When the bus had nearly reached the hotel, he heard a commotion and looked in the mirror and saw the plaintiff on the floor at the bottom of the stairs. He flashed his lights, sounded the horn to stop the car which was guiding him and that car pulled in as did the bus. The driver does not think that there were any traffic lights just at or near the scene of the accident, the bus was moving normally and had not been stationary for some time before the incident.

He asked the plaintiff if she was all right and she said she was. He asked her if she wanted an ambulance and she declined. He said that she told him, although she denies this, that she went upstairs and on the way down the heel of her shoe broke and she fell.

The driver denies that there was any jerking movement of the bus. He denied that he was going faster than normal. He denied that he was pulling away abruptly upon being stopped. There were no complaints about his driving. He said that a red light would stay on long enough to allow a person to go up the stairs.

The version given by the plaintiff varies substantially with that given by the bus driver and were it a matter of balancing the evidence of one against the other, the job of the court would be very, very difficult indeed."

However, the trial judge accepted the evidence of a Ms. Conlon as to the way the bus was being driven and the circumstances of the event in issue. He held:-

"… I am unable to disregard the evidence of Trudy Conlon, who in my view was an extremely impressive witness. Careful, accurate and, in my view, to be believed, I accept her account of the accident. She substantially corroborates the account of the plaintiff, both as to the bus having been stopped and moving off abruptly causing her indeed to jerk forward as well as the plaintiff who was upstairs on the bus. I believe her and she carries the plaintiff's case on the factual issue.

Moreover, the account of the accident given by the plaintiff herself when she was admitted to St. Mary's Hospital in Paddington was consistent with the account that she has given to the court. Were she to be involved in some sympathetic reconstruction to suit her own purposes, I doubt that she would have done that at that stage.
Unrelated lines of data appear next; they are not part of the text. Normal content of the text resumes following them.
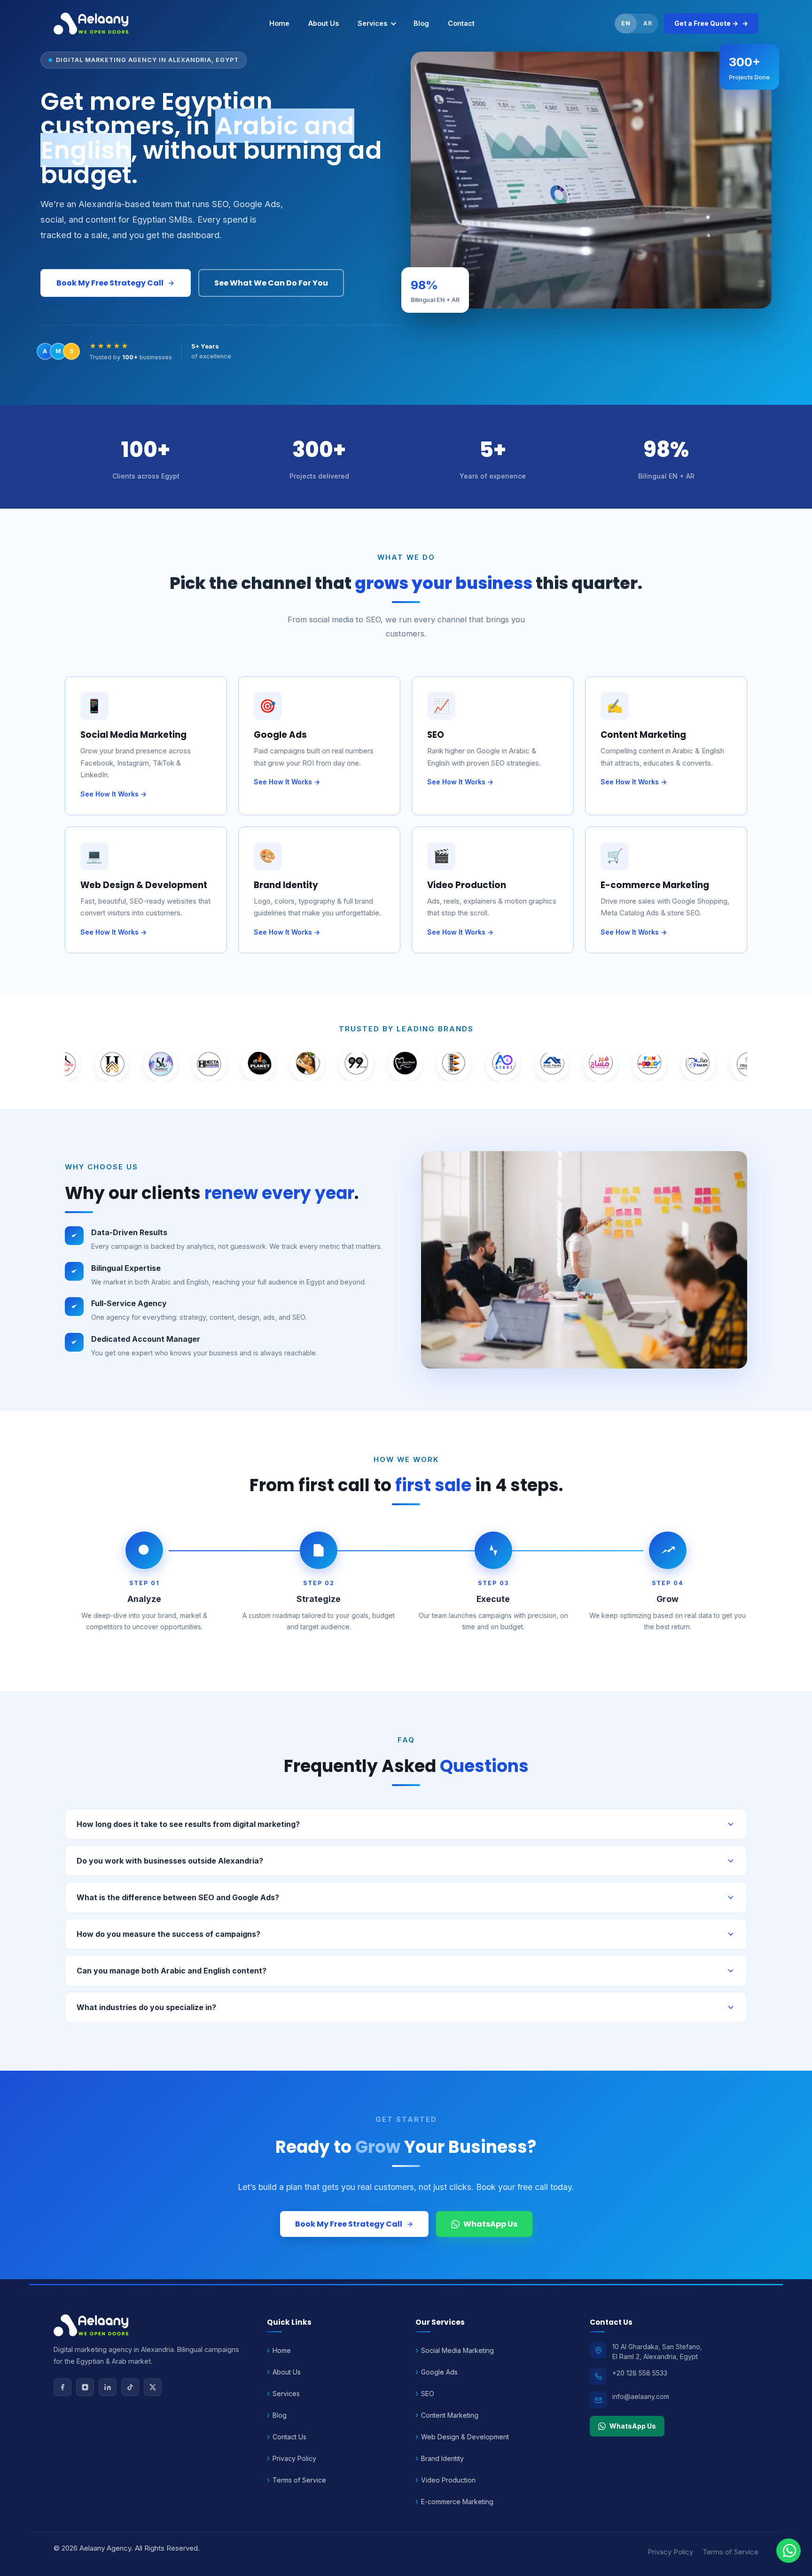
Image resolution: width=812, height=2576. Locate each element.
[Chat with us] (788, 2550)
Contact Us (289, 2437)
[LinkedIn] (108, 2387)
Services (372, 23)
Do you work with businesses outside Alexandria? (170, 1860)
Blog (421, 23)
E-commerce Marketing (457, 2502)
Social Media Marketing (457, 2350)
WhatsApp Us (490, 2224)
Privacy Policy (294, 2458)
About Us (323, 23)
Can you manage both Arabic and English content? (171, 1970)
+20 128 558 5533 (639, 2373)
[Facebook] (62, 2387)
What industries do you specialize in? (146, 2007)
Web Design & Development (465, 2437)
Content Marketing (449, 2415)
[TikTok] (130, 2387)
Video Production (448, 2480)
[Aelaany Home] (92, 23)
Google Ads (439, 2372)
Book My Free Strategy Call (110, 283)
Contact (461, 23)
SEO (427, 2394)
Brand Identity (442, 2458)
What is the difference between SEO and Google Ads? (178, 1897)
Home (279, 23)
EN (625, 23)
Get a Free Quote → (706, 23)
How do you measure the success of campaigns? (168, 1934)
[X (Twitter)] (153, 2387)
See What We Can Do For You (271, 283)
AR (647, 23)
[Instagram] (85, 2387)
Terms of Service (299, 2480)
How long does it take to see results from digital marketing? (188, 1824)
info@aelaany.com (640, 2396)
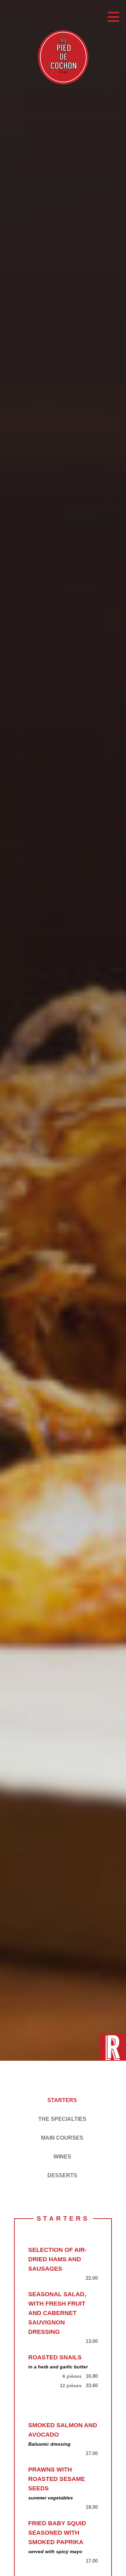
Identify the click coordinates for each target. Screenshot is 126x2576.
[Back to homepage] (63, 59)
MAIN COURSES (62, 2138)
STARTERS (62, 2100)
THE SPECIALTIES (62, 2119)
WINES (62, 2156)
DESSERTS (62, 2175)
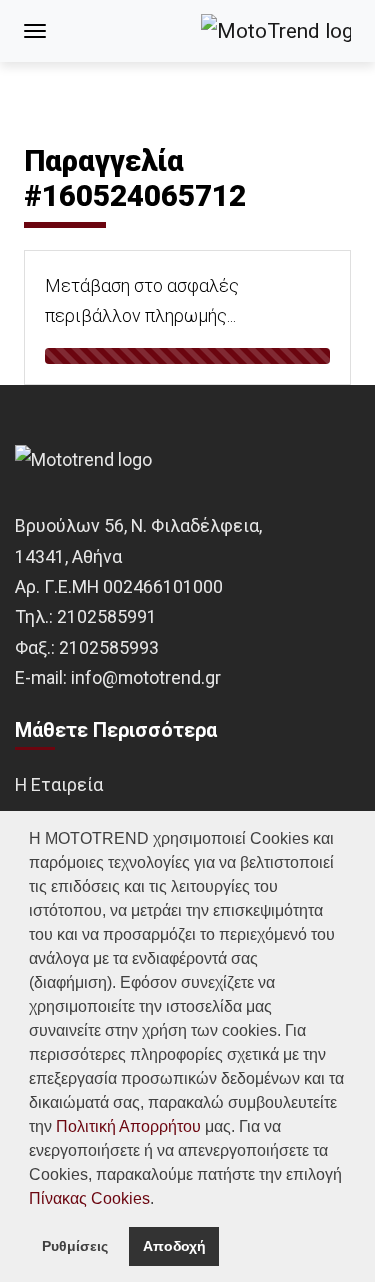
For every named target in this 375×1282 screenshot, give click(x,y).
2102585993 (109, 647)
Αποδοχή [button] (174, 1246)
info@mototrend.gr (146, 677)
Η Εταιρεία (59, 784)
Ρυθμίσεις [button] (75, 1246)
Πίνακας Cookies (89, 1198)
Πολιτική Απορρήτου (128, 1126)
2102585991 (107, 616)
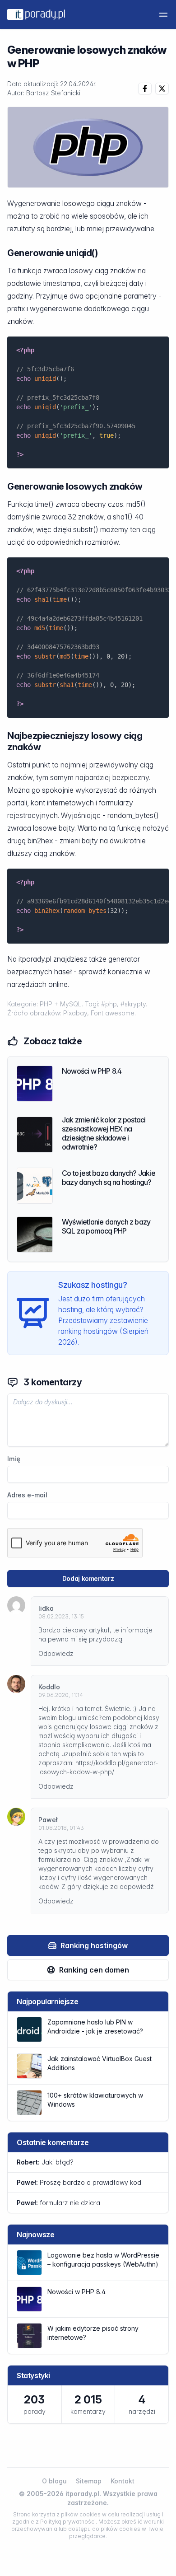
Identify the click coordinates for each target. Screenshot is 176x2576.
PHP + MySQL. (62, 1004)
As for the evidence of the bus driver, that she told him that she fell because the heel came off her shoe, I have no doubt that that is the bus driver's recollection of what happened and I have no doubt that he is not in any way trying to mislead the court. However, it seems to me very likely that there was some mention of a heel of a shoe and I would not attach any significance to the fact that he took that message out of the conversation, which on my view was not factually a correct account of how the accident happened.

So it seems to me that, in the circumstances, the bus jerked off abruptly and that that was the primary cause of the accident in question."
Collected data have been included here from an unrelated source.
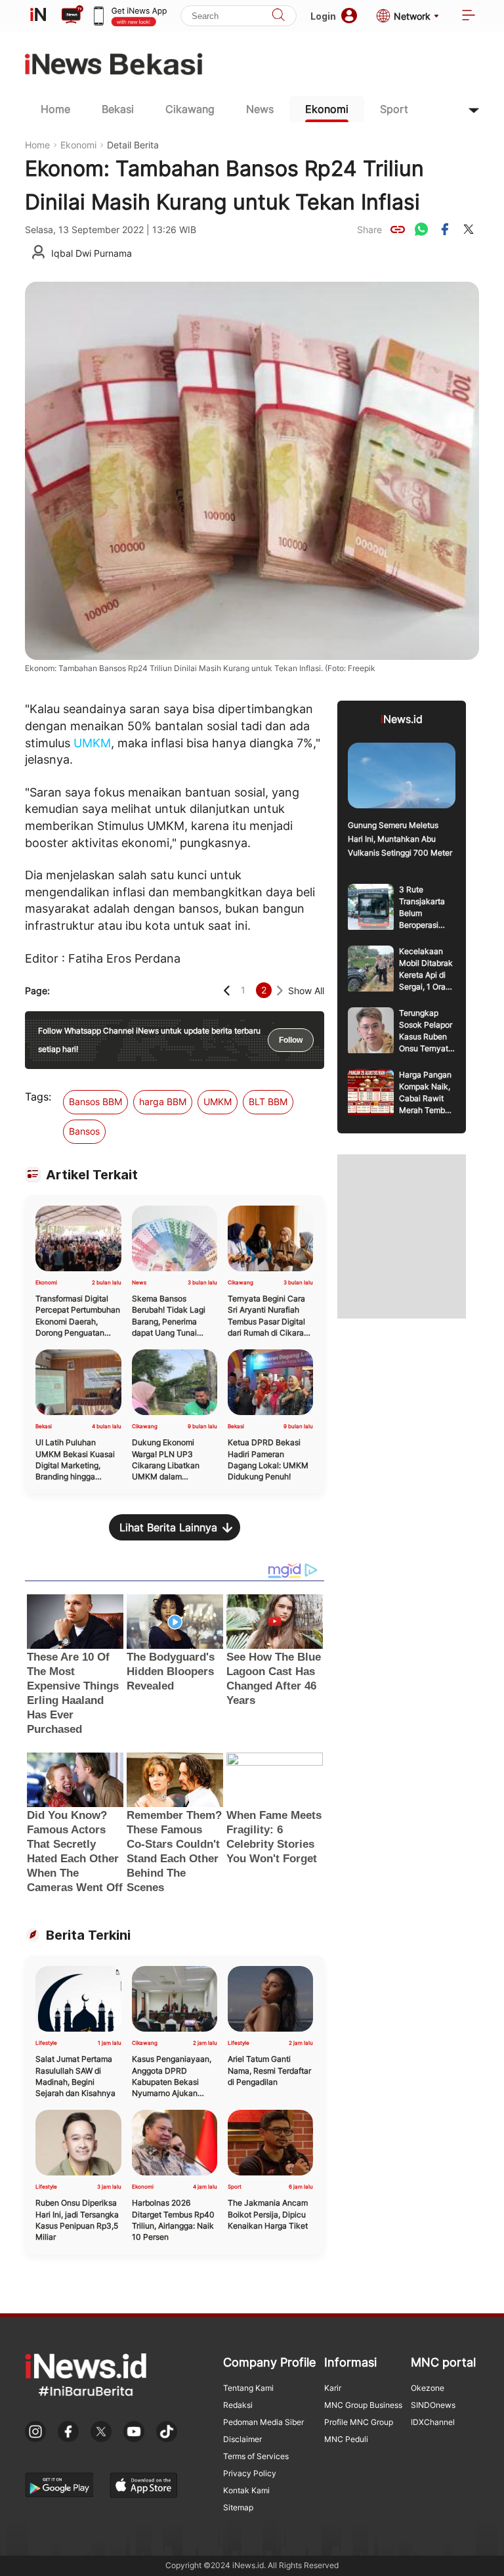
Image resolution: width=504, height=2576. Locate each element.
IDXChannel (433, 2422)
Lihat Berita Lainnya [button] (168, 1527)
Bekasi (118, 109)
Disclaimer (242, 2439)
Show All (306, 990)
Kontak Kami (246, 2490)
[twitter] (468, 229)
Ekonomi (326, 109)
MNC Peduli (346, 2439)
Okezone (427, 2388)
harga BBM (162, 1101)
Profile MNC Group (358, 2422)
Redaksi (238, 2405)
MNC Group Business (363, 2405)
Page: (37, 990)
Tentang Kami (248, 2388)
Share (369, 229)
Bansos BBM (95, 1101)
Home (55, 109)
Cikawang (190, 109)
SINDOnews (433, 2405)
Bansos (84, 1131)
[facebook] (444, 229)
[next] (280, 990)
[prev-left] (227, 990)
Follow (291, 1040)
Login (323, 16)
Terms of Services (256, 2456)
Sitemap (238, 2507)
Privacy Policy (249, 2473)
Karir (332, 2388)
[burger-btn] (468, 16)
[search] (278, 16)
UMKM (92, 743)
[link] (397, 229)
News (260, 109)
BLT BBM (268, 1101)
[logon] (38, 15)
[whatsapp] (421, 229)
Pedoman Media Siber (263, 2422)
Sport (394, 109)
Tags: (38, 1096)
Having determined the negligence in issue the trial judge then addressed the issue of contributory negligence. He held:-

"The question of contributory negligence arises then. While I feel that the plaintiff herself must take a share of the responsibility for the accident, it is true that there is no embargo on people going up to the top of the bus and they are entitled to go up. The evidence, indeed, of the driver is that people would on ordinary journeys be going up the bus while the bus was moving and there are handrails provided, but to do so with a small child on one's hip when it is not necessary to do so does not seem to me to be what a prudent person would do.

To do so with a small child on the hip in circumstances where one had already noticed the jerky nature of the bus when moving off seems to me to amount to a considerable degree of contributory negligence. I penalise the plaintiff in contributory negligence to 25%."
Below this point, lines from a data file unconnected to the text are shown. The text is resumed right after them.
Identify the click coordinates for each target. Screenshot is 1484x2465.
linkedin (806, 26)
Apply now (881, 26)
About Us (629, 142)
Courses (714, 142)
Having found that the defendant was negligent and that there was contributory negligence on the part of the plaintiff, the trial judge apportioned the degrees of fault as 75% to the defendant and 25% to the plaintiff. The court assessed damages as follows:-

Special Damages:

Loss of pension and gratuity:

Loss of earnings for the future:



General Damages:

Pain and suffering to date:

Pain and suffering in the future:

Total award:




Thus, in accordance with the apportionment determined, the High Court ordered that the plaintiff should recover £129,375.00 being 75% of the total award of £172,500.00 and the costs of the action.